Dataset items
— START —
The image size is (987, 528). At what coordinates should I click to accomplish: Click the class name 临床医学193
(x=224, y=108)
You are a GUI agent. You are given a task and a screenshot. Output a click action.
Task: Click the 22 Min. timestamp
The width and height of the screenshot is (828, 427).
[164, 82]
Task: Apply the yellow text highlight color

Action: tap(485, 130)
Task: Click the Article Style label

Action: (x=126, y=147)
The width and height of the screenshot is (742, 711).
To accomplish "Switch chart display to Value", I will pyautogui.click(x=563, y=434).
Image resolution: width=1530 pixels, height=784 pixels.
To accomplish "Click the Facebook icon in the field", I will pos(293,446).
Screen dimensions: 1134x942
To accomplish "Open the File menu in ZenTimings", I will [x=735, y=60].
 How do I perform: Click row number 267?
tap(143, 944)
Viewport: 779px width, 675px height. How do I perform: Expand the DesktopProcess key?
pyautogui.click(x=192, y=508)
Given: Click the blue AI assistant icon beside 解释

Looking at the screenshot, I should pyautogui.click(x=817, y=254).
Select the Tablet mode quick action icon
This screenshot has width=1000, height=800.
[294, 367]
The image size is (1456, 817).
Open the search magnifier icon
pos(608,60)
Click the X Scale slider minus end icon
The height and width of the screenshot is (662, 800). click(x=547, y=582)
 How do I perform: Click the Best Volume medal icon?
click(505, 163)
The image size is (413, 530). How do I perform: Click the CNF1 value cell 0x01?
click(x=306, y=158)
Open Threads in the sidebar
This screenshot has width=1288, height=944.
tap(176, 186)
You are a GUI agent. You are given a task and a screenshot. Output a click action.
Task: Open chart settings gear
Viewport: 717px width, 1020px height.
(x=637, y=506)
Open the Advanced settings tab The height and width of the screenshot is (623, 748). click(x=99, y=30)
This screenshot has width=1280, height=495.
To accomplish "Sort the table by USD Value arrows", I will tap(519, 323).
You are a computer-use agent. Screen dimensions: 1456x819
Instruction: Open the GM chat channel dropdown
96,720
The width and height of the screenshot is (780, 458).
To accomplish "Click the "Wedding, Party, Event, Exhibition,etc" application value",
— END —
Copy out the rows above word for word, starting at the line that contains "Open Threads in the sidebar" and ending at the line that contains "will tap(519, 323).".

Open Threads in the sidebar
This screenshot has width=1288, height=944.
tap(176, 186)
You are a GUI agent. You are given a task and a screenshot. Output a click action.
Task: Open chart settings gear
Viewport: 717px width, 1020px height.
(x=637, y=506)
Open the Advanced settings tab The height and width of the screenshot is (623, 748). click(x=99, y=30)
This screenshot has width=1280, height=495.
To accomplish "Sort the table by USD Value arrows", I will tap(519, 323).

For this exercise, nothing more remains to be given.